The Addis Ababa–Adama Expressway

Much of Ethiopia's highway network is developing. Road projects now represent around a quarter of the annual infrastructure budget of the Ethiopian government. Additionally, through the Road Sector Development Program (RSDP), the government has earmarked $4 billion to construct, repair and upgrade roads over the next decade. Ethiopia has over 100,000 km of roads. In 2014, the Addis Ababa–Adama Expressway opened, becoming the first expressway in Ethiopia.

====Kenya====

The main roads in Kenya

The Kenya National Highways Authority is responsible for the maintenance, management, development, and rehabilitation of highways. According to the Kenya Roads Board, Kenya has 160886 km of roads. Two routes of the Trans-African Highway network cross Kenya: the Cairo-Cape Town Highway and the Lagos–Mombasa Highway. Roads in Kenya are divided into classes:

1. Class S: "A Highway that connects two or more cities and carries safely a large volume of traffic at the highest speed of operation."
2. Class A: "A Highway that forms a strategic route and corridor connecting international boundaries at identified immigration entry and exit points and international terminals such as international air or sea ports."
3. Class B: "A Highway that forms an important national route linking national trading or economic hubs, County Headquarters and other nationally important centers to each other and to the National Capital or to Class A roads."

====Morocco====

Map of Moroccan highways and expressways

The motorways and expressways of Morocco are a network of multiple-lane, high-speed, controlled-access highways.

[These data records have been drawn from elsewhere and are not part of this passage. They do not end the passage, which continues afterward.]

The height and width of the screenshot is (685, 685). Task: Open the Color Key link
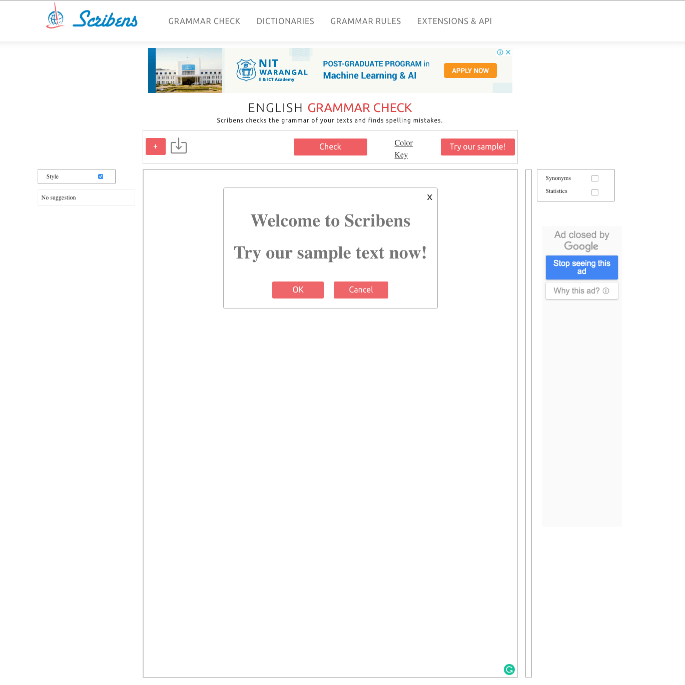pos(403,149)
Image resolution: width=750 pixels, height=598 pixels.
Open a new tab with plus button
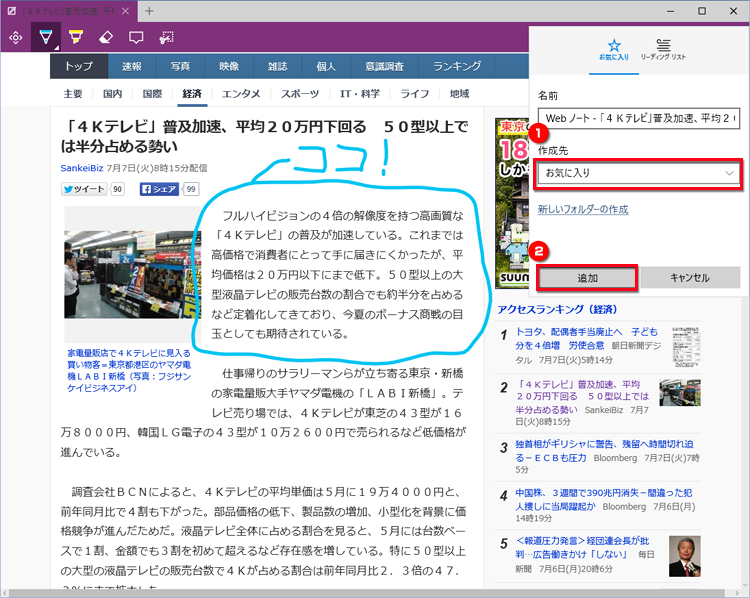click(x=149, y=11)
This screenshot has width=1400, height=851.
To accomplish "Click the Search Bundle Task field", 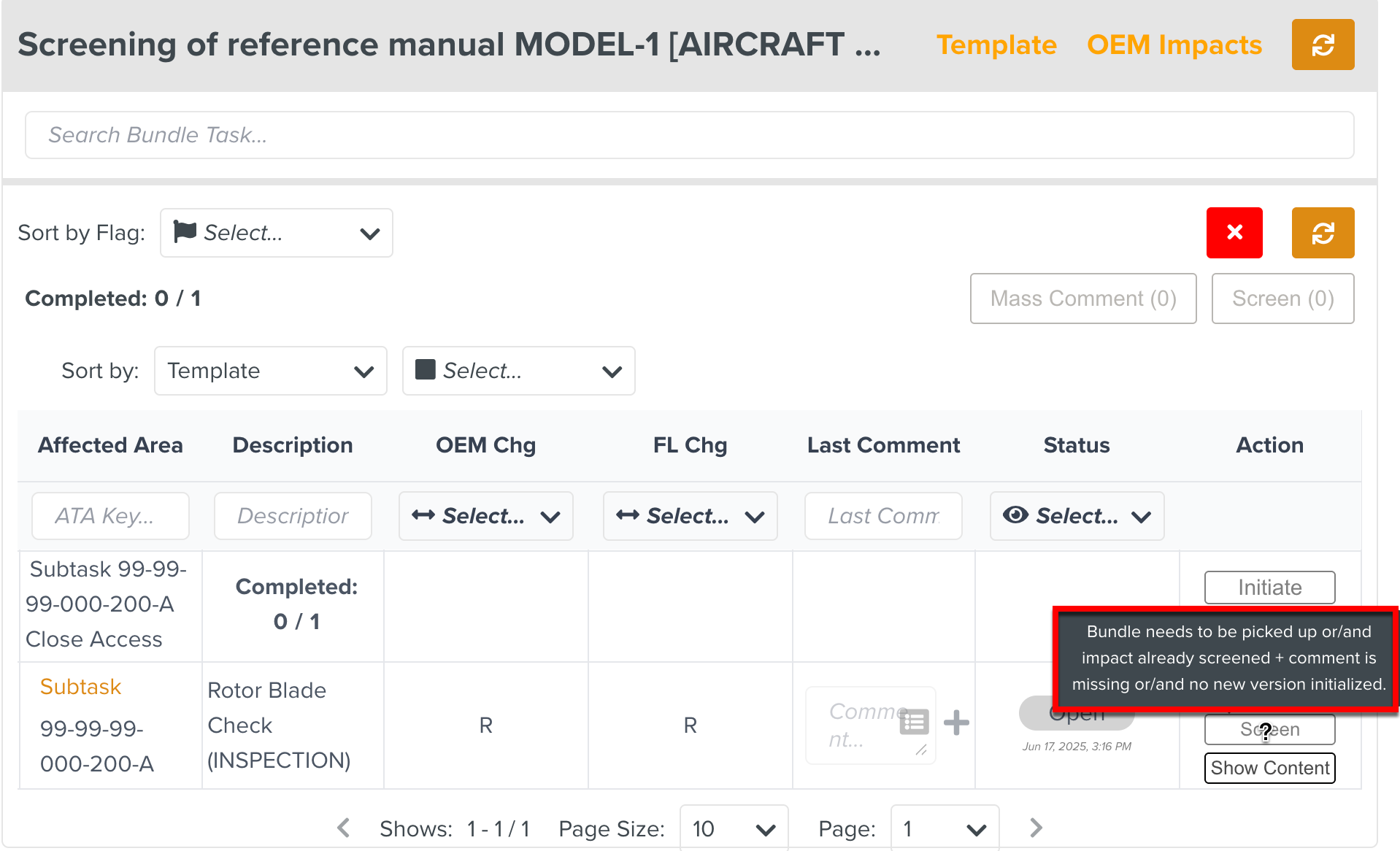I will pyautogui.click(x=689, y=135).
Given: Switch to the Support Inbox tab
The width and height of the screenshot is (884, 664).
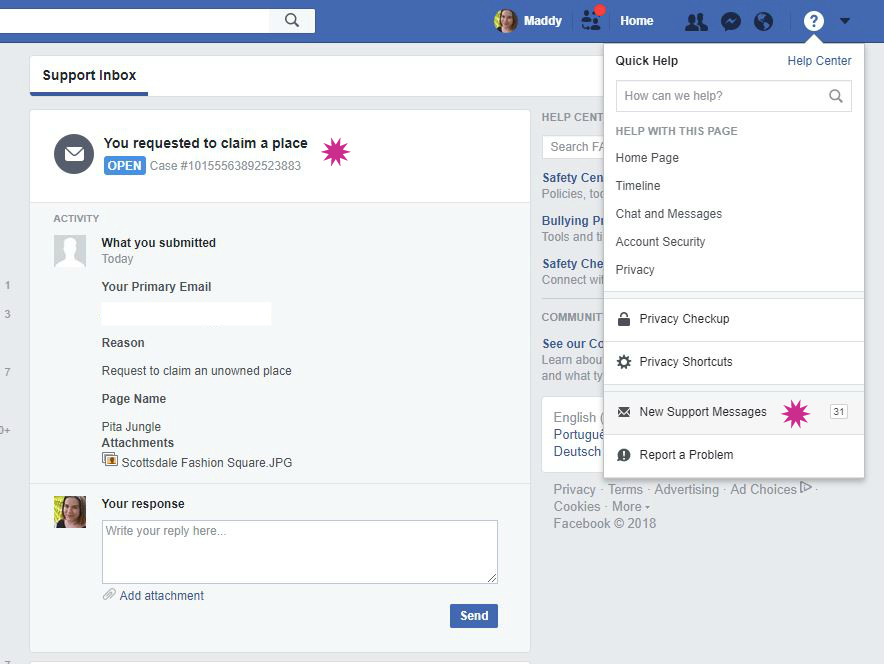Looking at the screenshot, I should point(88,74).
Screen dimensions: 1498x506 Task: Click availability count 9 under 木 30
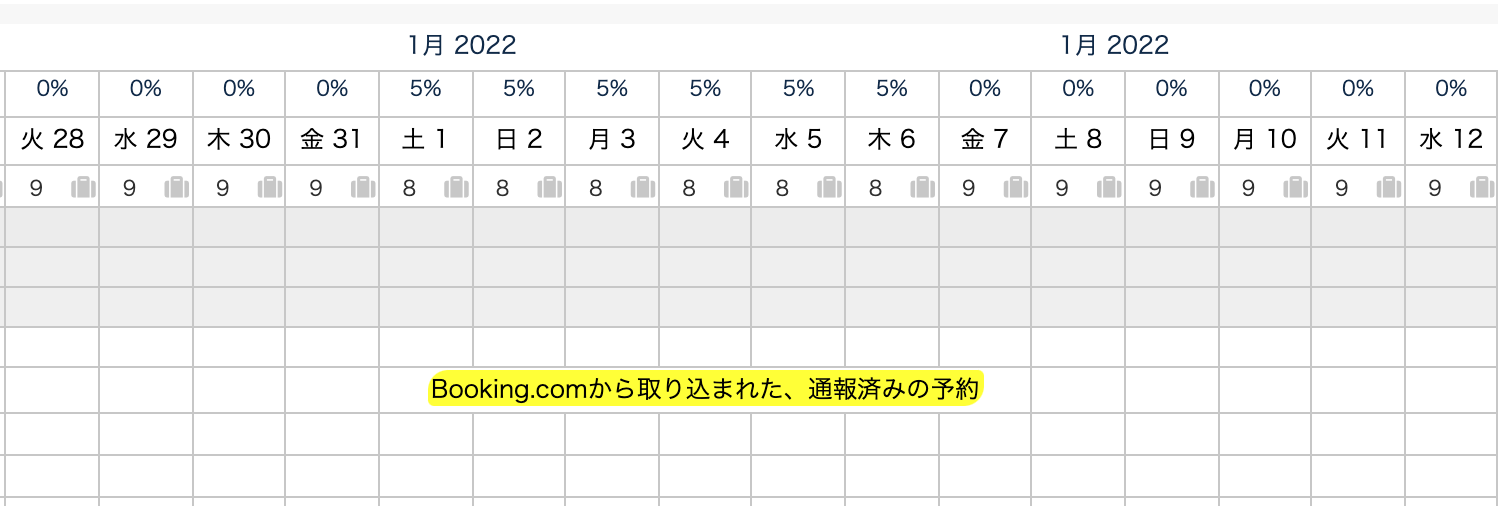tap(222, 188)
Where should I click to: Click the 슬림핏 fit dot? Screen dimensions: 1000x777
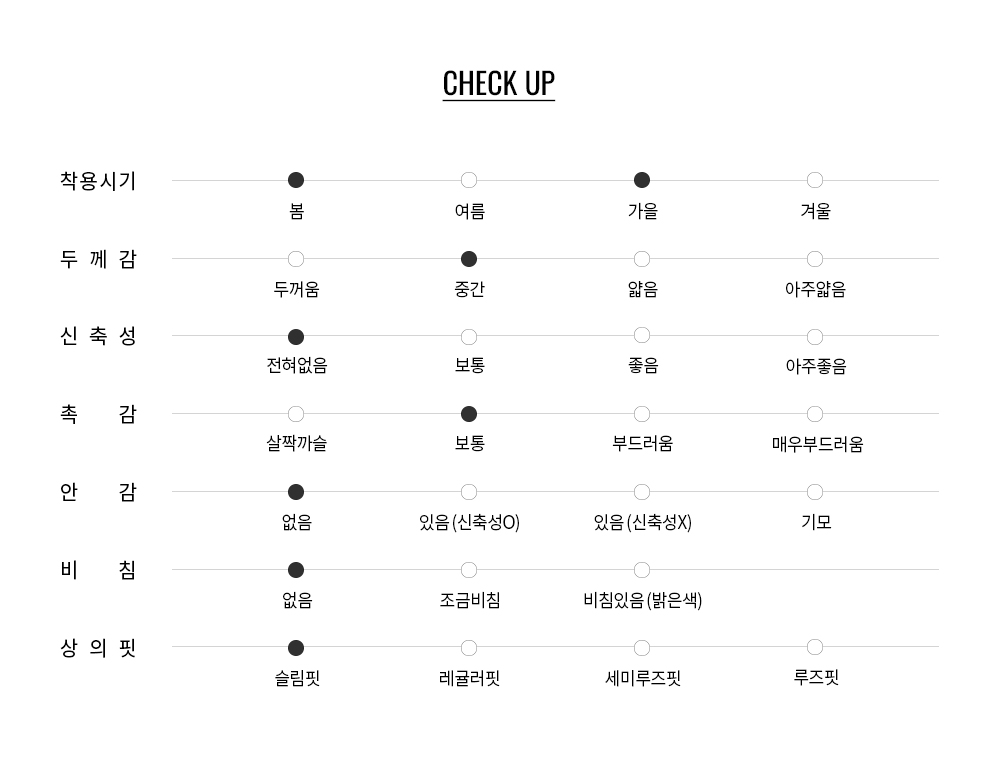(296, 648)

As of November 2016 the total length of Morocco's motorways was 1,808 km and 1,093 km expressways. Morocco plans to expand the road network. In the country 3,400 km of motorways and 2,100 km of expressways are currently under construction in different parts of the country.

In the year 2035 the total length of the motorways will be 5,185 km of motorways and 3,700 km of expressways. According to the minister of Morocco, this plan also includes a program specific to rural roads for the construction of 30,000 km of roads for an investment of 30 billion dirhams.

The first expressway in Morocco - A1 Casablanca–Rabat
Toll station at Bouznika
A3 Casablanca–Agadir

====Mozambique====

Mozambique's highways are classified as a national or primary road (estrada nacional or estrada primária), or as regional – secondary or tertiary – roads (estradas secundárias and estradas terciárias). National roads are given the prefix "N" or "EN" followed by a one- or two-digit number. The numbers generally increase from the south of the country to the north. Regional roads are given the prefix "R", followed by a three-digit number. Mozambique has over 32000 km of paved roads.

====Nigeria====

Nigeria has the largest highway network in West Africa. Although much of the highways are poorly maintained, the Federal Roads Maintenance Agency has drastically improved them. Due to Nigeria's strategic location, four routes of the Trans-African Highway network are situated in the country: the Trans-Sahara Highway to Algeria; the Trans-Sahelian Highway to Dakar, Senegal; the Trans–West African Coastal Highway; and the Lagos–Mombasa Highway.

====South Africa====

Map of National Routes

In South Africa, the term freeway differs from most other parts of the world. A freeway is a road where certain restrictions apply.

The following are forbidden from using a freeway:

- a vehicle drawn by an animal;
- a pedal cycle (such as a bicycle);
- a motorcycle having an engine with a cylinder capacity not exceeding 50 cm^{3} or that is propelled by electrical power;
- a motor tricycle or motor quadricycle;
- pedestrians

Drivers may not use hand signals on a freeway (except in emergencies) and the minimum speed on a freeway is 60 km/h. Drivers in the rightmost lane of multi-carriageway freeways must move to the left if a faster vehicle approaches from behind to overtake.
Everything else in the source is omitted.